Gasoline prices have been soaring: about 35 cents a gallon since December, driven by surging crude oil prices, according to gasoline industry analyst Trilby Lundberg.
The food industry report said the fuel price increases are tightening the pressure on personal budgets that already were squeezed hard by credit card bills.
"In 2003, for the second consecutive year, we detected among consumers that minus inflation, minus inflation, they are managing to buy their groceries for less than they did last year," Michael Sansolo, FMI's senior vice president, told the group's opening conference Sunday.
Consumers feel the financial pain and are acting to ease it by finding cheaper places to spend on food, said the FMI report, citing a survey commissioned by the trade group. The survey of more than 500 people telephoned randomly in January had a margin of error of 4.5 percentage points.
As a result, supermarkets are losing their hold on their customers, who can go to other retailers such as discount stores, the survey said.
The proportion of respondents who said a supermarket was their primary food store fell by 5 percentage points since a year earlier, to 72 percent. The share of shoppers who considered a discount store their first choice rose by 4 percentage points, to 21 percent.
The report also said shoppers are finding other ways to be more careful in their spending.
More shoppers said they were comparison shopping, looking in newspapers for sales,using coupons and rebates, stocking up on bargains even if they don't need the items right away, and buying only what was on their grocery lists.

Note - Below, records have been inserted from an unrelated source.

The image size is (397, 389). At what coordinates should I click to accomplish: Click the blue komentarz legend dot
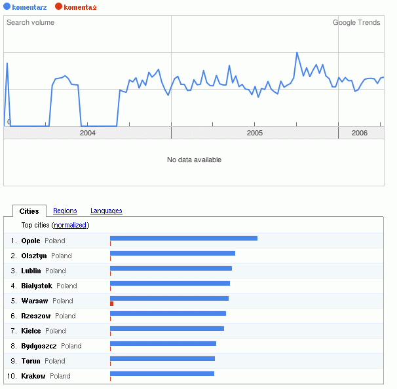click(7, 7)
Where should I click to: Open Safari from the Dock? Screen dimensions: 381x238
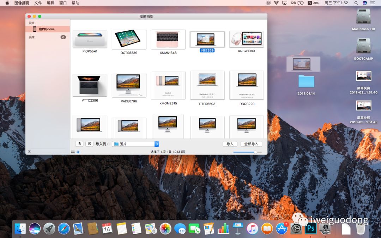pyautogui.click(x=64, y=228)
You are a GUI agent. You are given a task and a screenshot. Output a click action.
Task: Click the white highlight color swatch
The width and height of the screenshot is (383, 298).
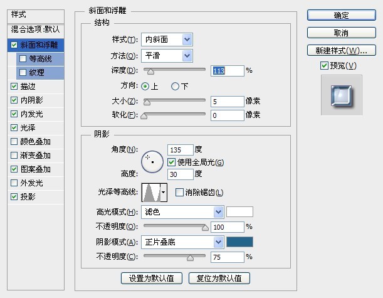[239, 212]
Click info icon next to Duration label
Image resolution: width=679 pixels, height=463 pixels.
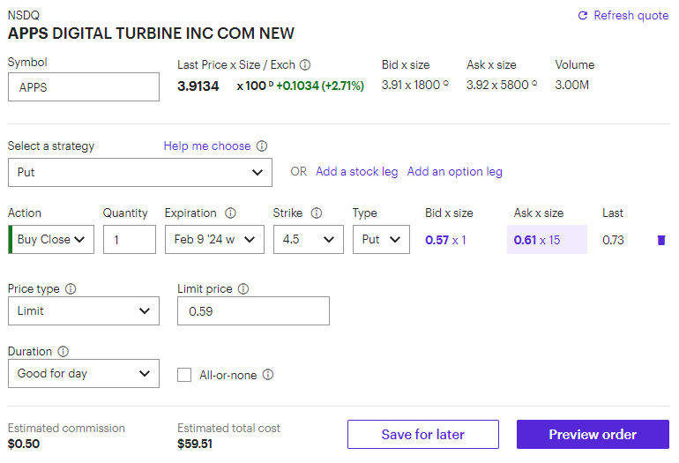[x=63, y=352]
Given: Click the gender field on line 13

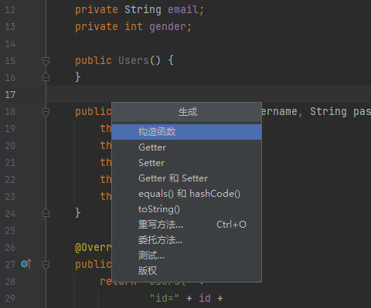Looking at the screenshot, I should click(168, 27).
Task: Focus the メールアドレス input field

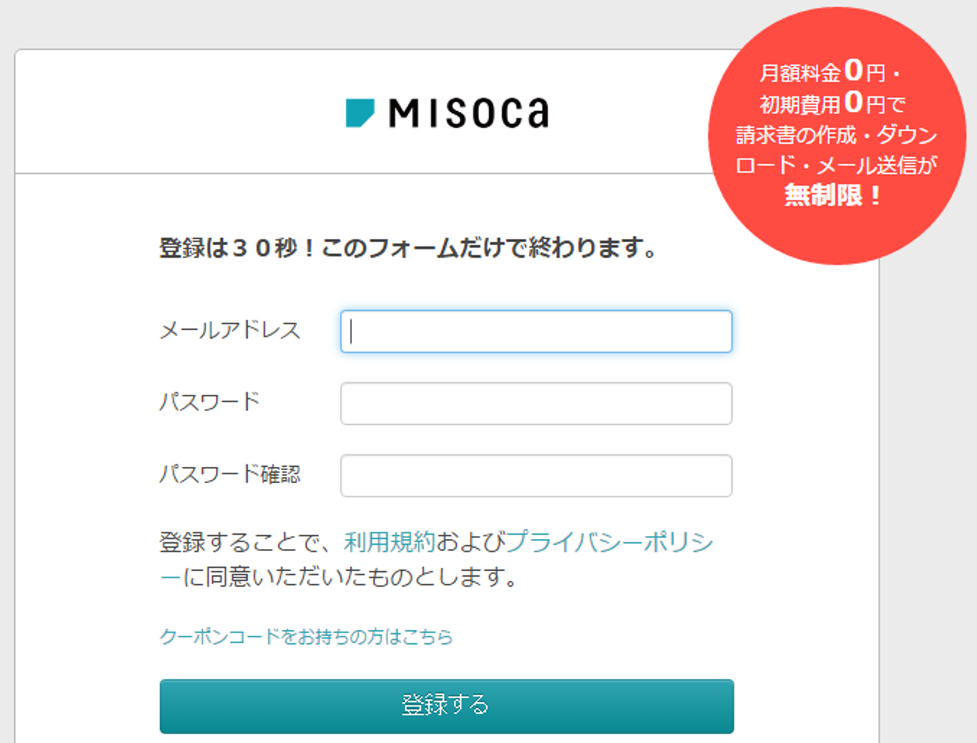Action: [x=536, y=332]
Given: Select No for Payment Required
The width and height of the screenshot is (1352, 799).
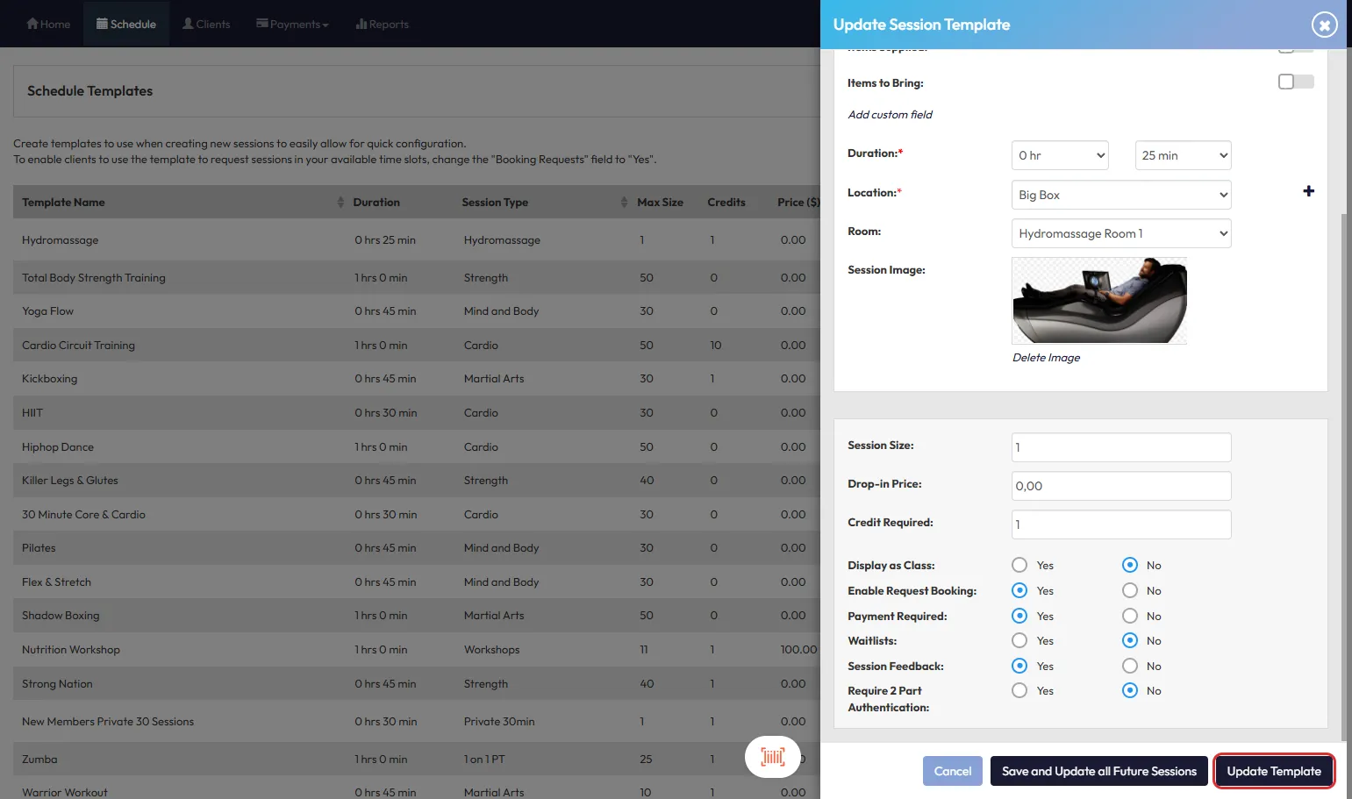Looking at the screenshot, I should click(1130, 616).
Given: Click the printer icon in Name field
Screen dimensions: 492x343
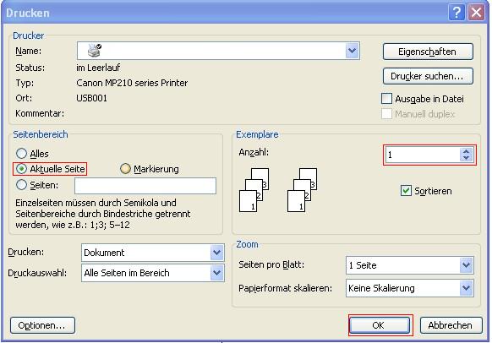Looking at the screenshot, I should (95, 50).
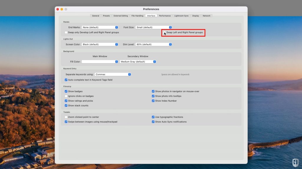Go to the External Editing tab
Screen dimensions: 302x169
[121, 16]
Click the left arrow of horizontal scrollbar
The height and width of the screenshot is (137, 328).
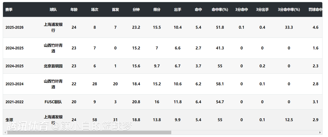(5, 132)
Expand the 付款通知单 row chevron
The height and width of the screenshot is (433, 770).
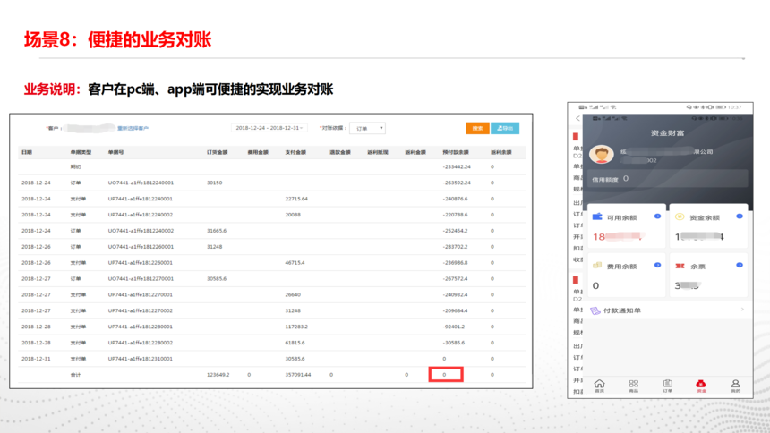click(x=742, y=310)
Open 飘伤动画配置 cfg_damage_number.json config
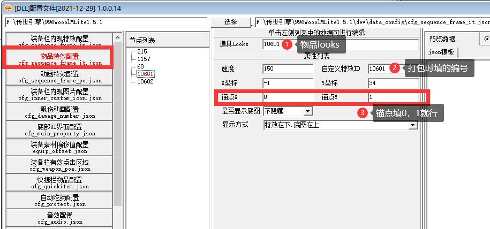Image resolution: width=490 pixels, height=229 pixels. coord(60,113)
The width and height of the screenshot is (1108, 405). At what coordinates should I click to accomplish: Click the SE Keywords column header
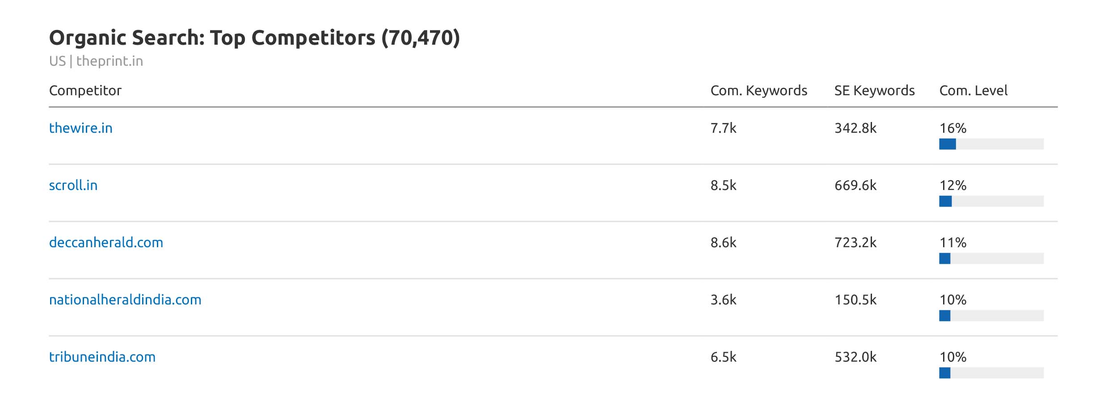tap(874, 91)
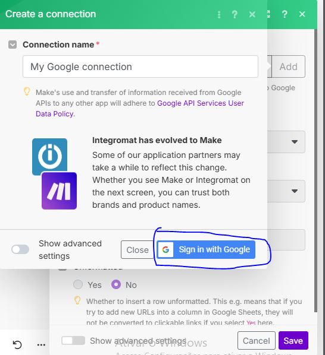Close the Create a connection dialog with X
This screenshot has height=355, width=325.
pos(252,14)
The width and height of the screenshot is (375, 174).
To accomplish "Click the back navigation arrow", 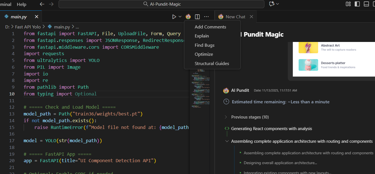I will click(x=42, y=4).
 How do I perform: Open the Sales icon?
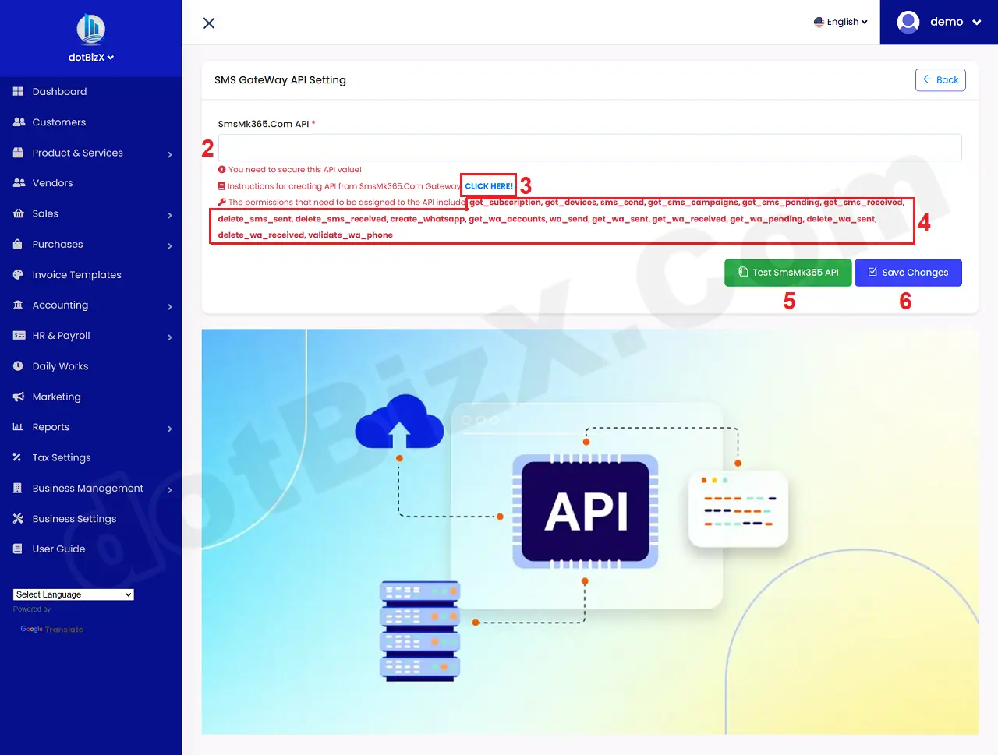point(18,213)
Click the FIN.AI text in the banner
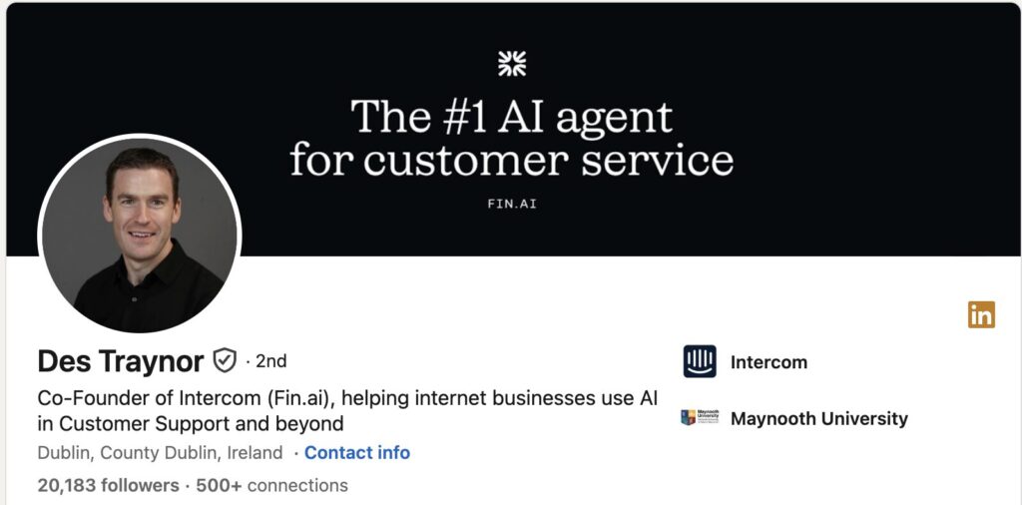The width and height of the screenshot is (1022, 505). [511, 205]
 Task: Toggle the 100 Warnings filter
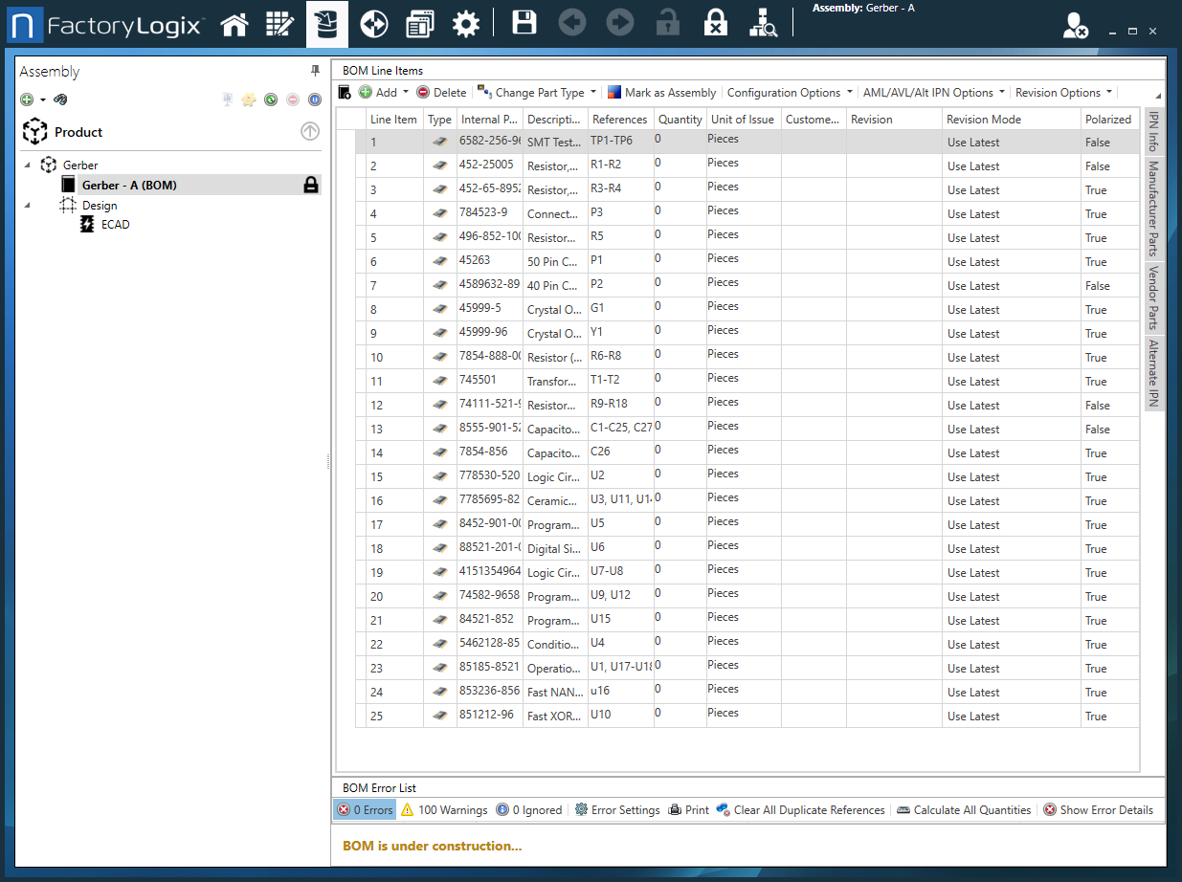(x=444, y=810)
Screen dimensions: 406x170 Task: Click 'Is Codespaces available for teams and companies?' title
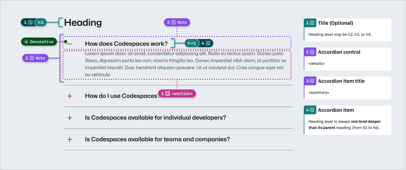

More shoppers also were keeping grocery lists, the survey found.
For all that work, however, the average grocery bills that the survey respondents reported showed little change. The average weekly bill fell $1, to $90, from January of 2003.
Working against the desire to save money was the desire to save time, something else that modern America has all too little of. The survey showed an increase in purchases of precooked foods, which cost more than the ingredients for from-scratch meals.
"The trend toward timesaving convenience foods from precooked pasta to cereal bars continues," the report said.